Andreas Georg Fredrik Weise (born 18 August 1986) is a Swedish singer, songwriter, TV host and entertainer.

He finished in fifth place on the Swedish Idol 2010.

Genres and musical expression 
Weise's music has influences from genres such as soul, jazz and swing, he has on several occasions been described as a "crooner". He is not classically trained but has developed his vocal style himself. Weise is a tenor.

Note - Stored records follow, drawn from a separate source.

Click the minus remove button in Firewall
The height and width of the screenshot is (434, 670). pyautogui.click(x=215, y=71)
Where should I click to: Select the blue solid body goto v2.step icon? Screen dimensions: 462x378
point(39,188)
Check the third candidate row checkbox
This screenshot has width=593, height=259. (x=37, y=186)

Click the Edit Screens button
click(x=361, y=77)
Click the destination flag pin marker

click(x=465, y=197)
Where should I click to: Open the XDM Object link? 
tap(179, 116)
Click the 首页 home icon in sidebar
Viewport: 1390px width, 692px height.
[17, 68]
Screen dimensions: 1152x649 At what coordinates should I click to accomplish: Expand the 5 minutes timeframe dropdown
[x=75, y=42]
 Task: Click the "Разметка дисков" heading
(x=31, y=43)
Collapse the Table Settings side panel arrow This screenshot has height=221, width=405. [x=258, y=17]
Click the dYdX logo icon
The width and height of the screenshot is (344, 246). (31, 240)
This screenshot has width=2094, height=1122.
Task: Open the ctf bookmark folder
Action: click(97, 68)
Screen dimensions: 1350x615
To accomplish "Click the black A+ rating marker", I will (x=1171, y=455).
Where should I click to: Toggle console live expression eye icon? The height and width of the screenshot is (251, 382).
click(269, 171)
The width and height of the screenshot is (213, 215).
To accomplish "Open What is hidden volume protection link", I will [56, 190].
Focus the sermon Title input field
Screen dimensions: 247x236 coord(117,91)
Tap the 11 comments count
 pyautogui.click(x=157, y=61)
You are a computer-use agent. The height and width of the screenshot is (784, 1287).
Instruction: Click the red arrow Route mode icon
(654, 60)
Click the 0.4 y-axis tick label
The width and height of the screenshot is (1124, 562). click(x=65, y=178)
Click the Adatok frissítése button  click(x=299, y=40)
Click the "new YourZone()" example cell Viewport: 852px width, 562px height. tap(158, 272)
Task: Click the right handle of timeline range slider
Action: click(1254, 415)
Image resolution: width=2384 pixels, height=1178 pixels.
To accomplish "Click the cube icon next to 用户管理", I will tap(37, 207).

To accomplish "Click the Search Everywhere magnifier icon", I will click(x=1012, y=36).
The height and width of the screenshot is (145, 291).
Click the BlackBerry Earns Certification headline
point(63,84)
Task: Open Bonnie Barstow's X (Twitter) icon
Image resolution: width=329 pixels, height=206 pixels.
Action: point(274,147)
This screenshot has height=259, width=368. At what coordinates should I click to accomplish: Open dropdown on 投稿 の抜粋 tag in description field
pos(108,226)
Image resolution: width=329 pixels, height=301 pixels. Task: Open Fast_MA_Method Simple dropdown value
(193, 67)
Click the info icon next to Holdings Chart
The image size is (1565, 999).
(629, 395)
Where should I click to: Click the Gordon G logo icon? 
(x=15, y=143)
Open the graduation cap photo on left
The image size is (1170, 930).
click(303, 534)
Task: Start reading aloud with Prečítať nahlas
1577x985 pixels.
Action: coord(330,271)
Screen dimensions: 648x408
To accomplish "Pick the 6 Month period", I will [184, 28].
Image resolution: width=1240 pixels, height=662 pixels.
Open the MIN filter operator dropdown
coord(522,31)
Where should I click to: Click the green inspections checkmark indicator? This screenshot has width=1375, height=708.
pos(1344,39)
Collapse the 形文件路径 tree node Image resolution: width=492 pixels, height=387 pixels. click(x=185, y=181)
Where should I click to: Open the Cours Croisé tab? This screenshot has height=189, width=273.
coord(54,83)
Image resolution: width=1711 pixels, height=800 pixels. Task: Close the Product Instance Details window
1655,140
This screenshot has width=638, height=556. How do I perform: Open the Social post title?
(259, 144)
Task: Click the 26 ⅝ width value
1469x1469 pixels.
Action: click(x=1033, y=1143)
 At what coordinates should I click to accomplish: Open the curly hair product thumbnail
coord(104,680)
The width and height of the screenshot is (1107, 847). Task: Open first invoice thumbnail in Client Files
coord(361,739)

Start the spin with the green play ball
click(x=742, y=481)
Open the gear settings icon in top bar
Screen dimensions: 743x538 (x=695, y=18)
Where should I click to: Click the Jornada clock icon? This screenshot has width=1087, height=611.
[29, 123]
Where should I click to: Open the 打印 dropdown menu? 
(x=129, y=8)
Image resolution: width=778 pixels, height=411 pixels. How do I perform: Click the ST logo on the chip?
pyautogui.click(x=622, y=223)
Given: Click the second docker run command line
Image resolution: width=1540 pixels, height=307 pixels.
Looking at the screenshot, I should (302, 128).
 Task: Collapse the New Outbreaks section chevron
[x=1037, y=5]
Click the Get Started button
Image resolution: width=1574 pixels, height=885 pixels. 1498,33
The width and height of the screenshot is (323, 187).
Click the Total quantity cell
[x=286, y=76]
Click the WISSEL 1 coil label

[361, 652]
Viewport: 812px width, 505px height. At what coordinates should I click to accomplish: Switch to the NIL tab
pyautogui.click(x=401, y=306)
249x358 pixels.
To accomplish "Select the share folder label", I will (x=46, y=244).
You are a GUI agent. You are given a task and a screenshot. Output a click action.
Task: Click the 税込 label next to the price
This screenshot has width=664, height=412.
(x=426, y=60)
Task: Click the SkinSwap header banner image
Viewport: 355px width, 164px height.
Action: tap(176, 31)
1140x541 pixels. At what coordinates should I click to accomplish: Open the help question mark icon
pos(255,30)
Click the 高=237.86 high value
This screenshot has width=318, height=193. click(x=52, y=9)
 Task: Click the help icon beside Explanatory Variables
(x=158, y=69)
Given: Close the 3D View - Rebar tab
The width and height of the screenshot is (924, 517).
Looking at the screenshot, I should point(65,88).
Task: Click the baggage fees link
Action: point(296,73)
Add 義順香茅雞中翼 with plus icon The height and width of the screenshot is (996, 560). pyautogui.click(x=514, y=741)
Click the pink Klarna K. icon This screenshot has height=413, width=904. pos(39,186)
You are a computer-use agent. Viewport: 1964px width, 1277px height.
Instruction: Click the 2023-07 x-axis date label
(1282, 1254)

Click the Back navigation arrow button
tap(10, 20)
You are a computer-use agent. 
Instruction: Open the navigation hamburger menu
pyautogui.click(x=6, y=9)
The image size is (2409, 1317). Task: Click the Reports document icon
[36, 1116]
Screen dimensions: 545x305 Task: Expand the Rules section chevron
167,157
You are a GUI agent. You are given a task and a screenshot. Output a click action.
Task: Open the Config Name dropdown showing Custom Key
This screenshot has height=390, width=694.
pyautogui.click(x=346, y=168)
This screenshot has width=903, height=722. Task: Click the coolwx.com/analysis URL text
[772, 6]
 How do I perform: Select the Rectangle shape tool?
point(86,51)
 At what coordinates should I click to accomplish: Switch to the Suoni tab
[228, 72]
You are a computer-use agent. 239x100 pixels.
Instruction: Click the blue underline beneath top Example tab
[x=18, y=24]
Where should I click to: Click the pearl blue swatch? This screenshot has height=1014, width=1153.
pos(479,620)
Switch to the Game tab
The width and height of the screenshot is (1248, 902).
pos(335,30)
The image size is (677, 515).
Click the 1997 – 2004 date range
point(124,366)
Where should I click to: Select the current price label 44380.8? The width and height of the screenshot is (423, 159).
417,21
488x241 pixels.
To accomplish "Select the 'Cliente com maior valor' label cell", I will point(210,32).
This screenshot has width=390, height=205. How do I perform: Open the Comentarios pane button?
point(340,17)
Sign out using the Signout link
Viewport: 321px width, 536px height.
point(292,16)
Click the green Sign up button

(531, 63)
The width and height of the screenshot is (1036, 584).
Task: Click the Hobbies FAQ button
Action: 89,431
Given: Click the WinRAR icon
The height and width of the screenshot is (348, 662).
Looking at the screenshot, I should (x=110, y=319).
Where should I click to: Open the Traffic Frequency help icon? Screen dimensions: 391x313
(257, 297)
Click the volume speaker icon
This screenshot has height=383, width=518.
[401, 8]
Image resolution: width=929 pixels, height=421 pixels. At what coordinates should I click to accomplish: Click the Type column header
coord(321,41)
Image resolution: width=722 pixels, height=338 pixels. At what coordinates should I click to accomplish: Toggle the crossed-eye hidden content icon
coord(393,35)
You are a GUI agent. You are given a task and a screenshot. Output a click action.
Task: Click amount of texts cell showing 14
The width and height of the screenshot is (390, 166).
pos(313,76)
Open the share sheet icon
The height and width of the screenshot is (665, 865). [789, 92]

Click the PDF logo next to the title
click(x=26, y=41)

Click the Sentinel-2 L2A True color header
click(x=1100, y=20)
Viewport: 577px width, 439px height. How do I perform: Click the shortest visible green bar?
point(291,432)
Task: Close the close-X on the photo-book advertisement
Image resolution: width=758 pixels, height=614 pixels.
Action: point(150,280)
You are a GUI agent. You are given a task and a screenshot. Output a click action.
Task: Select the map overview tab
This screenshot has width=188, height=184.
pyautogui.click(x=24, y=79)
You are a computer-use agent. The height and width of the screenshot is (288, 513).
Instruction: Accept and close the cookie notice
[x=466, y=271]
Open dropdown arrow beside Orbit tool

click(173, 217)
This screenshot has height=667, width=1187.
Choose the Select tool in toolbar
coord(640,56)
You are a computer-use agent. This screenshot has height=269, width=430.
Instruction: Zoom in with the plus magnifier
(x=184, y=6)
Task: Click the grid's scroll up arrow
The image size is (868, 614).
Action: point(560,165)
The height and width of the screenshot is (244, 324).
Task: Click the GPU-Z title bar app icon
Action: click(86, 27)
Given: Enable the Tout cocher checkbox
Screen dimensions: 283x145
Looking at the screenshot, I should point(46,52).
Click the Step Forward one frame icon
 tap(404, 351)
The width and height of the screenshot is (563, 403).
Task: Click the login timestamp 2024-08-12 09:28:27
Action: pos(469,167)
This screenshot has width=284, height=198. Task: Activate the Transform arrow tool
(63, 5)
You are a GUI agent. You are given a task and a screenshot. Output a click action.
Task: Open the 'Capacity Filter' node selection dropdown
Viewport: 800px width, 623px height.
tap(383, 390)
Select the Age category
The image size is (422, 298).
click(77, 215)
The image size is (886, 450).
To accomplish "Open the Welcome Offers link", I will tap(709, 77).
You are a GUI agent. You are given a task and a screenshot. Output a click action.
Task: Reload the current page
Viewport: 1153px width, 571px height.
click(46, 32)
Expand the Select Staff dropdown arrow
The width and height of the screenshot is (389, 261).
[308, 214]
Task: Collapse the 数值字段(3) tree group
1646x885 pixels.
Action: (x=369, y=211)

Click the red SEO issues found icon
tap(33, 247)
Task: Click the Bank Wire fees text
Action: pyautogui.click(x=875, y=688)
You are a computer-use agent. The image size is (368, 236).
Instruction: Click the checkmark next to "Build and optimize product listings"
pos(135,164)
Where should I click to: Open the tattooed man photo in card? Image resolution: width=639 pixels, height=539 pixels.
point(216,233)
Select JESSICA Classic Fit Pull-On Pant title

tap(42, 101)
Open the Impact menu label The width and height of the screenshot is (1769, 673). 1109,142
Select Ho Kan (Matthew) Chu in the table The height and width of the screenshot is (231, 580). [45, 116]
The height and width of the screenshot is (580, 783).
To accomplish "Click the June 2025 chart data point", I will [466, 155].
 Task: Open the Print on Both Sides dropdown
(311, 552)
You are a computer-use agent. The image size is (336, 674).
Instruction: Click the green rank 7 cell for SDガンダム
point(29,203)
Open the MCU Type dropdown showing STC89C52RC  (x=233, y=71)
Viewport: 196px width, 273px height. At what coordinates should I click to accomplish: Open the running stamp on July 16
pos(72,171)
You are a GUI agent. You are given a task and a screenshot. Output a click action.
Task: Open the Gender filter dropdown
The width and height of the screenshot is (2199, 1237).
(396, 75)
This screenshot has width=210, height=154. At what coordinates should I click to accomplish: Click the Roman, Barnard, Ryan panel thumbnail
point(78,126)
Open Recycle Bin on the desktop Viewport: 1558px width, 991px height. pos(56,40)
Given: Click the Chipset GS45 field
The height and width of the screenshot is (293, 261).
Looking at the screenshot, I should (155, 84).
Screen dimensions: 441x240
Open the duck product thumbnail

Weise is known to be an "entertainer". He's inspired by great musicians as Frank Sinatra, Stevie Wonder and Sammy Davis Jr. Thereto Weises music and style is often compared to contemporary artists such as Robbie Williams and John Newman.

In addition to his musical talent, Weise often appears in humorous contexts on Swedish TV shows.

Career

Swedish Idol 2010 
Andreas Weise early on distinguished himself in the competition by his choice of classical song and as the "entertainer" of the show. He finished in fifth place.

Below is a list of performances that Weise did during Swedish Idol 2010.

After Swedish Idol 
He also participated on the popular TV show Let's Dance where he finished eighth.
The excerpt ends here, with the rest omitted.